Three years later, on July 9, 1990, Hampden welcomed the Rolling Stones’ Urban Jungle tour of Europe. The band had been touring North America with its colossal Steel Wheels stage set; as they later explained, Urban Jungle was a smaller version of it, “because the [European] stadiums were generally less able to cope with the massive Steel Wheels set”.
Even so, a Stones spokesman said that the 200ft high stage at Hampden, which had been ferried over from the band’s previous concert, in Madrid, was “the biggest ever seen at a rock concert”, and was “bigger than Madonna’s’’ and “more spectacular than [David] Bowie’s”. An estimated 45,000 fans thrilled to the band’s catalogue of classic songs.
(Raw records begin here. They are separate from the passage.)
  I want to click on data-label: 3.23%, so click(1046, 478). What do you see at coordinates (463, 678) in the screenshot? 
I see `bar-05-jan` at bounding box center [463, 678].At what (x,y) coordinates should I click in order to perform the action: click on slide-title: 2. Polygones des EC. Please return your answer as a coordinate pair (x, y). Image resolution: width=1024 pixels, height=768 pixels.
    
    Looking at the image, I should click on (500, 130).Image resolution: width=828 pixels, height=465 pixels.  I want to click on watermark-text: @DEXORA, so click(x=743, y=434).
There was a gap of nine years before the national stadium, extensively remodelled, emerged as a modern all-seater venue in 1999. Rod Stewart was the first artist to appear (a feat he would repeat in 2013 when he opened the Hydro) and reportedly declared it the highest honour he had ever sought.
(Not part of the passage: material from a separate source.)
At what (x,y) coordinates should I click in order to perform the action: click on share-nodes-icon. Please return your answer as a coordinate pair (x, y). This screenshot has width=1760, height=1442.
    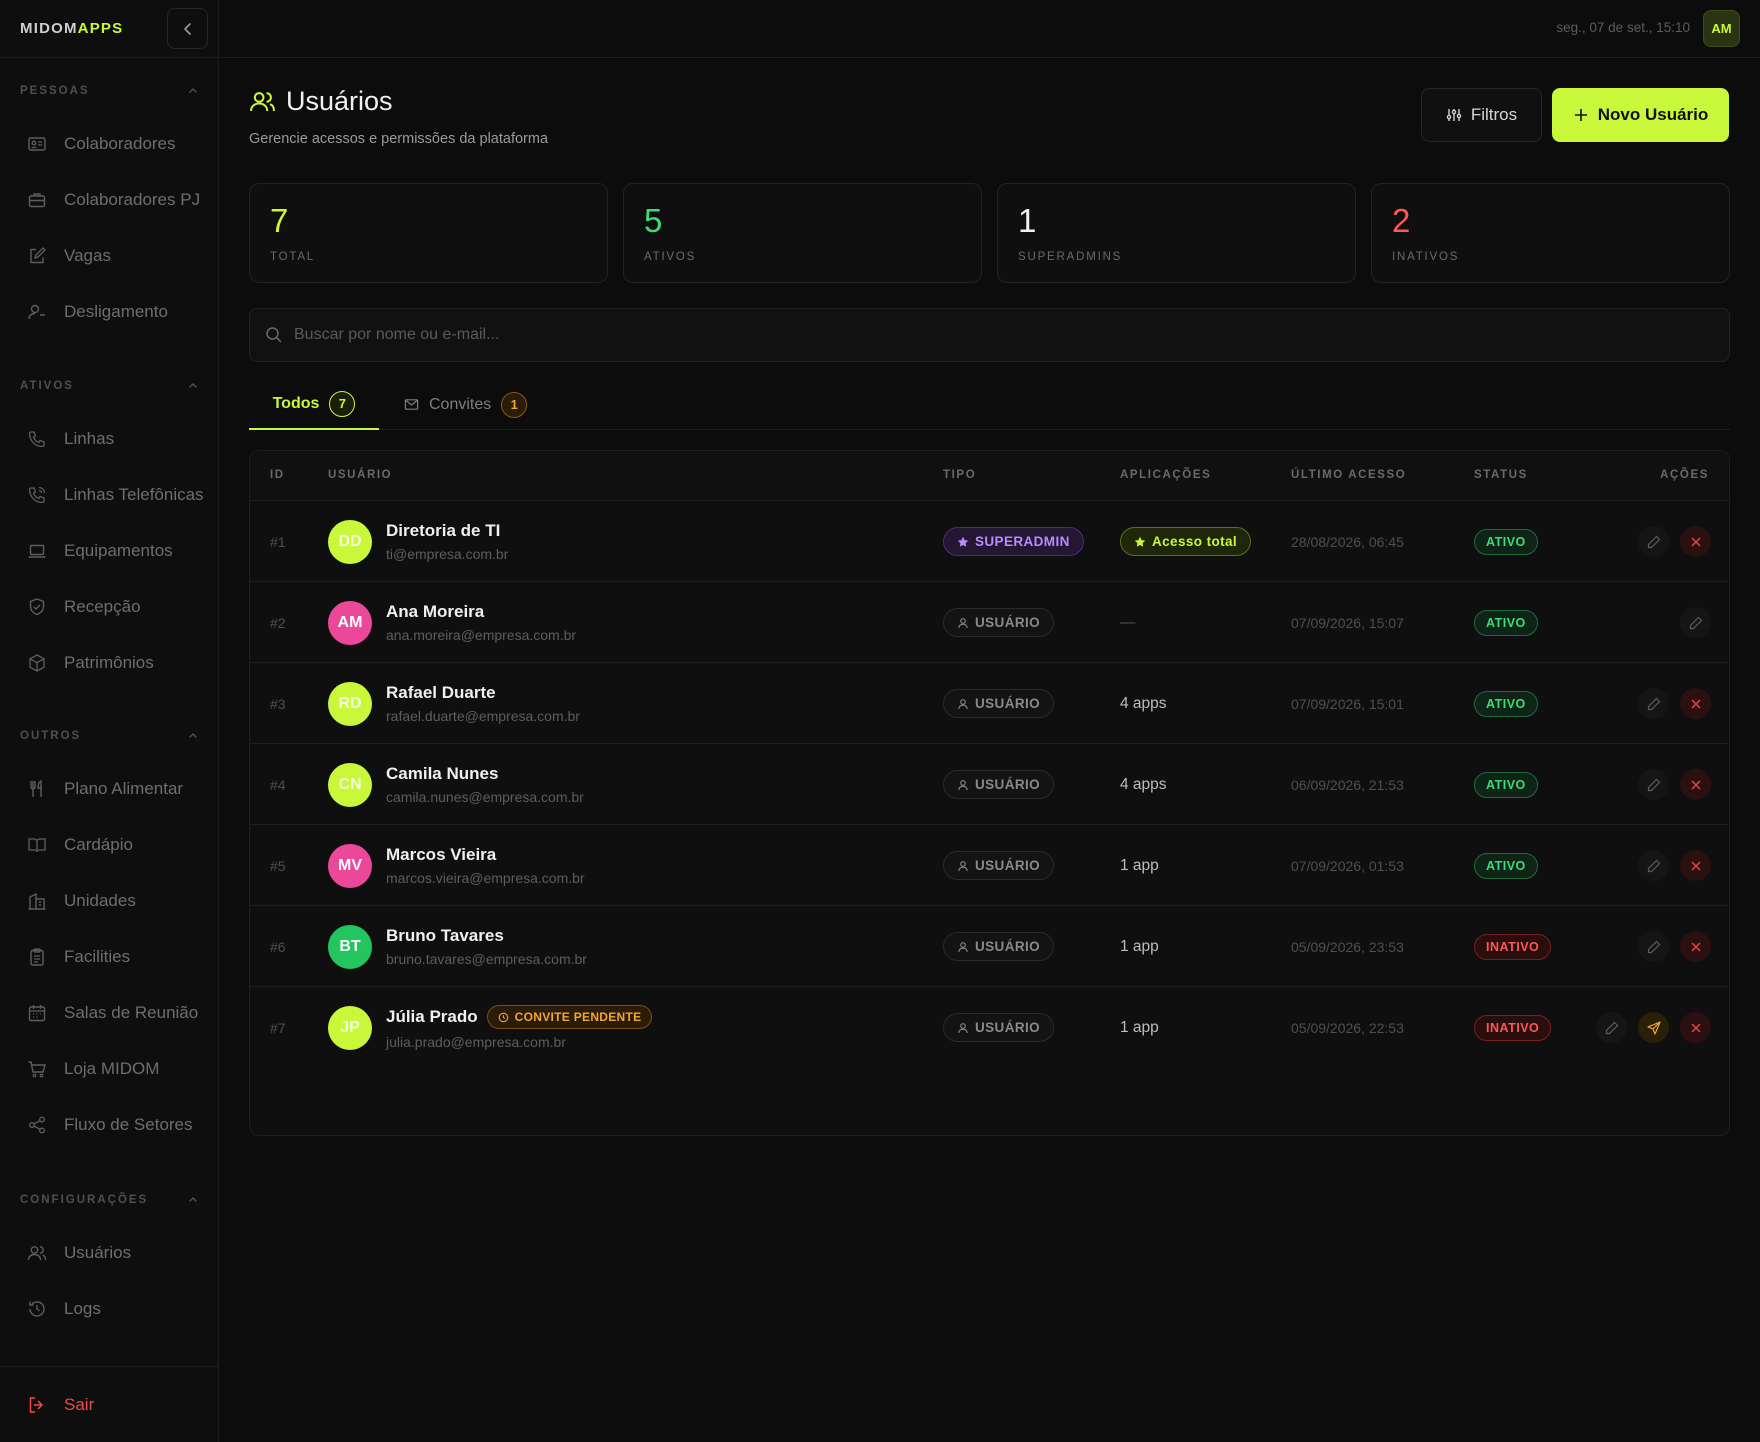
    Looking at the image, I should click on (37, 1125).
Many others have followed as more and more artists came to realise the lucrative benefits of entertaining huge audiences at outdoor arenas : Tina Turner in July 2000, and, the following year, Bon Jovi, the Eagles and, for two nights, Robbie Williams. Eminem arrived in 2003, and U2 (their Vertigo tour) and Oasis in 2005.
Hampden’s subsequent record is: 2006 – Bon Jovi, the Eagles, the Rolling Stones, and Robbie Williams; 2007 – George Michael, Rod Stewart, Red Hot Chili Peppers; 2008 – Neil Diamond, Bon Jovi; 2009 – Take That, AC/DC, The Eagles, Bruce Springsteen, U2 (the 360° tour, with its distinctive, 190-tonne steel stage named ‘The Claw – pictured above), Coldplay; 2010 – Paul McCartney, Pink; 2011 – Take That; 2013 – Springsteen, Robbie Williams, Bon Jovi; 2015 – AC/DC; 2016 – Springsteen, Coldplay, Rihanna, Beyonce; 2017 – Stone Roses; 2018 – Ed Sheeran, Jay Z and Beyonce; 2019 – Pink.
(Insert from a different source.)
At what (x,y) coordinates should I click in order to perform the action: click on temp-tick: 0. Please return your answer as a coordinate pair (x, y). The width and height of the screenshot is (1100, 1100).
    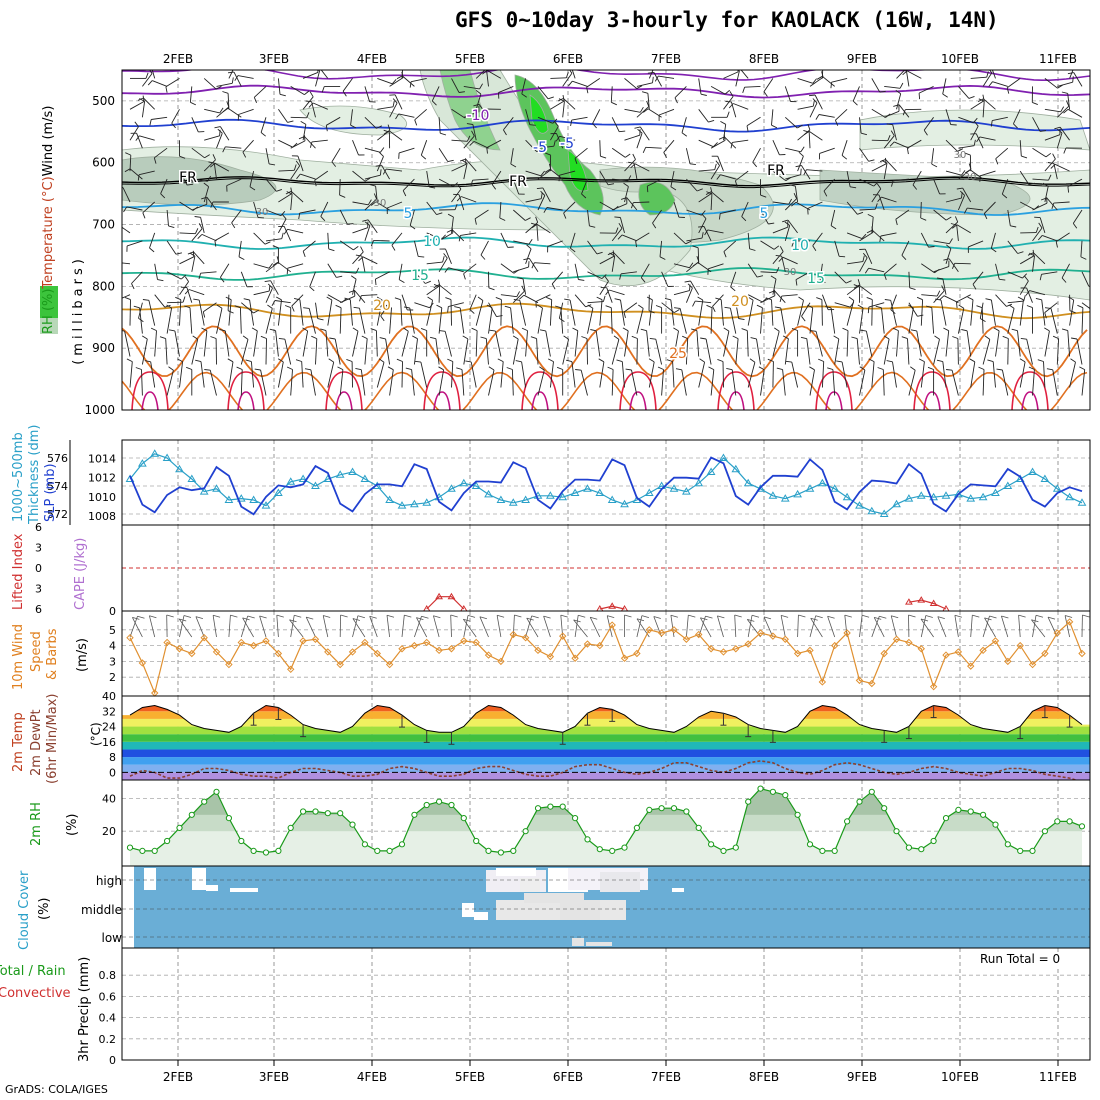
    Looking at the image, I should click on (112, 772).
Today Hampden is hosting Calvin Harris, with Gerry Cinnamon arriving on July 16 and 17, and Coldplay returning on August 23 & 24.
In addition to staging a vast number of memorable domestic and European cup finals and international matches, Hampden has succeeded in hosting some of the biggest concerts ever seen north of the border.